PROBLEM DESCRIPTION: Each line in the records that mentions the word "pixels" needs to be listed.

DATA SHOWN:
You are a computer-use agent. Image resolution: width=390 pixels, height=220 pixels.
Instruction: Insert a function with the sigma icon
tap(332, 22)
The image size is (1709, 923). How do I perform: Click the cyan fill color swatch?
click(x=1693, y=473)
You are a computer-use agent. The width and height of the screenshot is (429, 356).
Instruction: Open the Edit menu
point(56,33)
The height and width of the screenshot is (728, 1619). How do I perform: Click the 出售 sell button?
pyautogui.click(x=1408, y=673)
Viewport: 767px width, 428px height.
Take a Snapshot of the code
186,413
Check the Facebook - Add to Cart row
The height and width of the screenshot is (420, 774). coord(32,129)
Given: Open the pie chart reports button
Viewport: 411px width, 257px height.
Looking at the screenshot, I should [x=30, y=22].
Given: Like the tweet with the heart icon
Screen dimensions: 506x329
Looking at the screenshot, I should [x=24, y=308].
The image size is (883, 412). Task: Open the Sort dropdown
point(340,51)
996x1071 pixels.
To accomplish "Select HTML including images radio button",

SOLUTION:
You are a computer-use agent. Image resolution: width=390 pixels, height=220 pixels.
996x1071 pixels.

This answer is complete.